Hermann suchte das »große Erlebnis«. In Leipzig hatte sich sein Dasein im Rahmen der Studentengewohnheiten abgespielt. Jetzt, wo er entschieden hatte, ein freier Künstler zu werden, erwartete er große Schicksale. Daß er sich dennoch den überraschenden Eindrücken im Hause Oesterot nur mit Vorbehalt hingab, hatte seinen Grund. Er suchte nicht eigentlich das ästhetisch Verfeinerte. Seine Sinne träumten vielmehr von etwas, was ihn stark überwältigen würde. Der Mensch müsse an der Natur gesunden, sagte er bisweilen, ohne sich recht klar zu sein, was er damit meinte. Er fühlte selbst, daß diese Worte nur sehr ungenau ausdrückten, was er von dem Leben erhoffte. Durch einen Zufall war er bereits anderwärts auf verlockende Fährten gebracht worden. Es hatte sich folgendes mit ihm zugetragen:

Hermann befand sich mit einigen Freunden im Stehparkett des Gärtnerplatztheaters. Man flüsterte ihm zu, eine mit Brillanten besäte Dame in der nahen Parkettloge sei eine große Kokotte, ja, die einzige Frau in der Stadt, die diesen Namen wirklich verdiene. Die jungen Leute starrten die hübsche, etwas derbe Blondine neugierig an, und man wollte finden, daß sie mit Hermann liebäugle. Ihr frischer, etwas dicker Mund lächelte in der Tat auffällig zu ihm herüber. Als während einer Pause Hermann nahe bei der Brüstung ihrer Loge stand, ließ sie wie durch Zufall ihr kleines, stark duftendes Spitzentuch ins Parkett fallen, so daß Hermann nicht viel Entschlußfähigkeit nötig hatte, um zu wissen, was er tun sollte. Er hob es auf und reichte es tief errötend der Besitzerin. Sie dankte ihm mit sehr verbindlichem Lächeln und fragte ihn:

»San's vielleicht a Studierender?«

»Ja,« flüsterte Hermann verlegen.

»Wo studier'n S' denn? Do' net Atanomie? Do kennt's oan ja graus'n vor Ehna.«

»O nein,« sagte Hermann lächelnd und etwas sicherer, »ich studiere Malerei.«

»Des is ja interessant,« erwiderte sie, »also a Kunstmaler san S'? Woll'n S' net a biss'l in d'Loschen komma, daß ma besser plausch'n kennen. Ma woas ja eh' net, was ma mit die lange Paus'n afangen soll.«

Hermann bahnte sich in fieberhafter Erregung einen Weg durch das Gedränge des Ganges, klopfte höflich an die Logentür und trat zu Fräulein Bettina Selch ein.

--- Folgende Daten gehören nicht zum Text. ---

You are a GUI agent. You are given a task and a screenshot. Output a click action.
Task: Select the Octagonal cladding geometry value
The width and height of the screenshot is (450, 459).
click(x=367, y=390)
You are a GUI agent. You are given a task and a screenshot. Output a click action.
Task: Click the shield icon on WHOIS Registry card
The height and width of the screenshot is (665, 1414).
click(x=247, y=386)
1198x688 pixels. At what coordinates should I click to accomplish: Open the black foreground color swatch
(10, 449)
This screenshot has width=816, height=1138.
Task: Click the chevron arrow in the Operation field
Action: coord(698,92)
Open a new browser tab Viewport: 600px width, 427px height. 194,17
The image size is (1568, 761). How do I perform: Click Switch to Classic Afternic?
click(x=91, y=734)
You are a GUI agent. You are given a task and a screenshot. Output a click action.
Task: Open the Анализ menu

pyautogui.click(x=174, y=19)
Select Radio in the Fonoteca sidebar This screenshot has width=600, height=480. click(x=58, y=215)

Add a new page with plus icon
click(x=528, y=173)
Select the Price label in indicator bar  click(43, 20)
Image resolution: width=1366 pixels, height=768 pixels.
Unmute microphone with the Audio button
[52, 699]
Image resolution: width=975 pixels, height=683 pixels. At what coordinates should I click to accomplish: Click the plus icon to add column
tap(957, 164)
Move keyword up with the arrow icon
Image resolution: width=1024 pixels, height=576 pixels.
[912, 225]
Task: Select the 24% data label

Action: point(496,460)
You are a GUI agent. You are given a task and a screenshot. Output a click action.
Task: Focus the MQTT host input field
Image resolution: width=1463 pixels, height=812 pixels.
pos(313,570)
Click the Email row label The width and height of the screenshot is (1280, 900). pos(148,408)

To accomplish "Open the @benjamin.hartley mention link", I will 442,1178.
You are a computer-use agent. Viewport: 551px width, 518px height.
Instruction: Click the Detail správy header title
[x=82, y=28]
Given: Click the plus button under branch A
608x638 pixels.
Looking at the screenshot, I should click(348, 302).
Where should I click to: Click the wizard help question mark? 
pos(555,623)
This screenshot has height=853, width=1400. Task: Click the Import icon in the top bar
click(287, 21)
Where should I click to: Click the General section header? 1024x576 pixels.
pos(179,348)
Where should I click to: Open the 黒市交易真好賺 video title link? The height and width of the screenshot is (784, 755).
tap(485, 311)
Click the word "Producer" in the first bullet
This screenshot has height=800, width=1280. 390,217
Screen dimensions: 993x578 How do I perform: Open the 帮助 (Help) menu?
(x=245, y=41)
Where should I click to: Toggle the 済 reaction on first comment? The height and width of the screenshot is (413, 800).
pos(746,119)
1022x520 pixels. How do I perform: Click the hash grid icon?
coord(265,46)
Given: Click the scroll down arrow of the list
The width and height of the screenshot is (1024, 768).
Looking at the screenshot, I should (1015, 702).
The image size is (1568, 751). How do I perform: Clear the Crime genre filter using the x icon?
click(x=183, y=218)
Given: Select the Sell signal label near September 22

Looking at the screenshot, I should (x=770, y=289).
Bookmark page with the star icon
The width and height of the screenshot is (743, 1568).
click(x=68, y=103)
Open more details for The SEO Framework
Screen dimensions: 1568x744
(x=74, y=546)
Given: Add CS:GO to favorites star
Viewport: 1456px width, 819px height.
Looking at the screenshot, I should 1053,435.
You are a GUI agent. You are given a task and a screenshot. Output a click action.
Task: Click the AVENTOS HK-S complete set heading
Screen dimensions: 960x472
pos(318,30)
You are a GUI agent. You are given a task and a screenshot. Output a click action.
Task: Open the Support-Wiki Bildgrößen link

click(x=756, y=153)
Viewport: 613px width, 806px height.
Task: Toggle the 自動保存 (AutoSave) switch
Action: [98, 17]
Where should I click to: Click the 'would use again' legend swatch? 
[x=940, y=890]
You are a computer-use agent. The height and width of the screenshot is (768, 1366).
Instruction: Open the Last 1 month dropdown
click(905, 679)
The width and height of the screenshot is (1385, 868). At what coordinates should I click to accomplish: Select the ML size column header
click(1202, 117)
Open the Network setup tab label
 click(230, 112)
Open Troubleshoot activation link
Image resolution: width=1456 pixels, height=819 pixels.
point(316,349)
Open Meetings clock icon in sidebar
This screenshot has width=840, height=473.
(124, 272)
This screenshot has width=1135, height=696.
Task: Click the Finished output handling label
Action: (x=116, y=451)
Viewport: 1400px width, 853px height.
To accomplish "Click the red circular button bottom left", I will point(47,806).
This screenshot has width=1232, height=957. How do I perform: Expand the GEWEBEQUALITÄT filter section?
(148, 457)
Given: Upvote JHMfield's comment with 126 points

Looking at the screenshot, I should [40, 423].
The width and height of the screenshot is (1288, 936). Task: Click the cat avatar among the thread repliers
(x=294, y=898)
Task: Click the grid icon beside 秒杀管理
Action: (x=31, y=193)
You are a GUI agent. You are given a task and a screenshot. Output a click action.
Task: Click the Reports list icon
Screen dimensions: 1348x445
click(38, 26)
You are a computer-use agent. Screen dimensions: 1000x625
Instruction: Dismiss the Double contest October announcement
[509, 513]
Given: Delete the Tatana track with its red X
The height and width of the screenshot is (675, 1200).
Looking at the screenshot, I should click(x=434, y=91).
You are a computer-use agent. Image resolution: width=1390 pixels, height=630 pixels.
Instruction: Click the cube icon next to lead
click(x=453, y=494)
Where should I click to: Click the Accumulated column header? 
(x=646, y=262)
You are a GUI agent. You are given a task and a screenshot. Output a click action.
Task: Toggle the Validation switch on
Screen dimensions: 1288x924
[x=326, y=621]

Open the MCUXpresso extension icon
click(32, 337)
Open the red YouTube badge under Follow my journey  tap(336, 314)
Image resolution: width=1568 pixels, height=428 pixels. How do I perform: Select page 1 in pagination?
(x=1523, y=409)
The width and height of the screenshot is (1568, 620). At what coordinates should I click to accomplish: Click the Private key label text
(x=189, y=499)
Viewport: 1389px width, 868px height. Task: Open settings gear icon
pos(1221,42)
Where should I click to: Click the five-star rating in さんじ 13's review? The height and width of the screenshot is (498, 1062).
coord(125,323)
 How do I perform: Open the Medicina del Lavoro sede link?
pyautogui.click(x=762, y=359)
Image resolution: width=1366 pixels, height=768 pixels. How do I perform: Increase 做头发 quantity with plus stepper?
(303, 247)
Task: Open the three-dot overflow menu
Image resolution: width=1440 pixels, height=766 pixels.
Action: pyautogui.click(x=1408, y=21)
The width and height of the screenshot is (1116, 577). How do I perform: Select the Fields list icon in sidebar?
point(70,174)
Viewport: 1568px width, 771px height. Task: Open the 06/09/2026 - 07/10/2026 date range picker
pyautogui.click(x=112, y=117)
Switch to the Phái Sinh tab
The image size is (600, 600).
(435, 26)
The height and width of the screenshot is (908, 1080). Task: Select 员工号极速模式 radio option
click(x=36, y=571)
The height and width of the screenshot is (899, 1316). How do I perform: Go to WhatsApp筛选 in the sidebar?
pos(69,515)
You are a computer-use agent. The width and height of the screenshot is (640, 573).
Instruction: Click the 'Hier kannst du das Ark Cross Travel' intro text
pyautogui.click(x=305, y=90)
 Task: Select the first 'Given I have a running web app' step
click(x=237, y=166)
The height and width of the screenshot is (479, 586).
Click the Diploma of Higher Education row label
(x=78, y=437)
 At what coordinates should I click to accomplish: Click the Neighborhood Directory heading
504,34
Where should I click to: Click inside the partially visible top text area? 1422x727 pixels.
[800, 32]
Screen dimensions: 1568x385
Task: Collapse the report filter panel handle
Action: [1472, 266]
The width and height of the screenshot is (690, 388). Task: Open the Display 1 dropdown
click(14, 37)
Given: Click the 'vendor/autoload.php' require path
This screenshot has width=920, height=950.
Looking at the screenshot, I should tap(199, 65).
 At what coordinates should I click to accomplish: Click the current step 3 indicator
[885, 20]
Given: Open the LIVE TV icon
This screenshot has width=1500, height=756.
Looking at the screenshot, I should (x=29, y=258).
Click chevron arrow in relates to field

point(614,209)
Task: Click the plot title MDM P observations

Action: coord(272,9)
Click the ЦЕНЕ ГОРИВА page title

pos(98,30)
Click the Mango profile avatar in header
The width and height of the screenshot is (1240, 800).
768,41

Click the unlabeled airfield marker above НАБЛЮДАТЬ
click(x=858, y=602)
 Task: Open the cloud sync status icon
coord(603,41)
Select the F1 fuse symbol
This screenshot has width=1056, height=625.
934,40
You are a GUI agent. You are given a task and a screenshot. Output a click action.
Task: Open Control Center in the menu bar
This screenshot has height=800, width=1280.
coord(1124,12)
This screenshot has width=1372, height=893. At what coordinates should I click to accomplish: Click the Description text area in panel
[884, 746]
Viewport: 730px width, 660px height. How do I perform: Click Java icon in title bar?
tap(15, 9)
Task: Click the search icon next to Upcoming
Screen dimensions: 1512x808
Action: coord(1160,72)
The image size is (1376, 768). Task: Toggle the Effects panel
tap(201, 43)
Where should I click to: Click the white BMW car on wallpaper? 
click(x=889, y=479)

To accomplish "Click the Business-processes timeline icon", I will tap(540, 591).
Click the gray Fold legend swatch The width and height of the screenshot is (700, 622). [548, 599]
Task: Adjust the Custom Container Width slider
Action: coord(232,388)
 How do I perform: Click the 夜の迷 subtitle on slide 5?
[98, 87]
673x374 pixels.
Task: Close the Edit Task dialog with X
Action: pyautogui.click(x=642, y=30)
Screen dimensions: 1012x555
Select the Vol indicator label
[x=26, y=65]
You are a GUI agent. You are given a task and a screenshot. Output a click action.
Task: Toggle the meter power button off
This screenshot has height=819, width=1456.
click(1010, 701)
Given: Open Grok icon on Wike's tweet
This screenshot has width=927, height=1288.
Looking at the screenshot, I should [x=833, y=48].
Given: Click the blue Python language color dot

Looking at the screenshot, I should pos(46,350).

»I geh' nämli' nie ins Fajé,« sagte sie, »do is so g'müscht. Wenn ma a biss'l fesch herg'richt' is, nacha treten s oan die Schlepp'n runter, d' Müstviecher.« Dann fügte sie plötzlich hochdeutsch hinzu, indem sie ihr Lorgnon vorhielt und einen erhabenen Blick ins Parkett warf: »Der Neid der besitzlosen Klassen. – I bin ja aa' bloß a Bauernmadel,« sagte sie dann, sich kokett Hermann nähernd, »aber i vergunn doch ana jeden des biss'l G'lump, wo's am Leib hat.«

Sie fragte Hermann, ob er schon lange in München sei, wie es ihm gefalle, ob er sich schon recht herumgetan habe. Gewiß hatte er ein kleines Verhältnis? Als Hermann errötend verneinte, sagte sie:

»Jo, woas fihr'n S' dann nacha fir a' Lübesleben?«

Hermann wußte nicht, was er antworten sollte.

»Ich glaub',« fuhr sie fort, »ich muaß Eahna a' biss'l in d' Schul' nehma. Wo wohnen S' denn?«

Hermann gab seine Adresse an.

»Also, i leit' amol nachmittags bei Eahna o. Nacha fahr'n ma a biss'l spazier'n in mei'm Wag'n. Is Eahna des recht?«

»O gewiß, gnädiges Fräulein,« sagte Hermann glücklich.

»Also Mittwoch um drei Uhr. Und wos i noch sag'n wollt', nach der Vorstellung pass'n S' mir net auf, damit Eahna der Konsuul net sicht. Des is mei' Freind; Sie verstehn doch?«

In diesem Augenblick ertönte die Glocke. Bettina verabschiedete Hermann, indem sie sagte:

»Bei Eahnerne Fremd' brauchen S' net alles auszuplauschen, wos ma miteinand' gered't ham.«

Sie hielt ihm die gerundete Hand zum Kuß hin, die sie während der letzten Worte entblößt hatte. Er wollte ihr bescheiden den Handrücken küssen, aber sie sagte:

»A biss'I heher dirf'n S' Eahna scho' 'nauftraun.«

Mit einer geschickten Bewegung ließ sie ihren Arm an seiner Wange entlang gleiten, so daß sein Gesicht in der Kerbung zwischen Ober- und Unterarm lag. Gleichzeitig drückte sie eine Viertelsekunde lang seinen Kopf an sich und sagte:

»Jetz' geh'n S', damit S' Eahna net zu vüll alterier'n.«

Hermann hatte einen Augenblick in ein Meer von Düften und Seide getaucht. Er taumelte wie betrunken aus der Loge. Glücklicherweise fing der Akt gerade an, so daß ihn seine Freunde nicht gleich ausfragen konnten. Er wagte während des Spiels kaum zu Bettina aufzuschauen, während sie ihre Blicke oft lächelnd zu ihm gleiten ließ, der seine Erregung kaum bemeistern konnte.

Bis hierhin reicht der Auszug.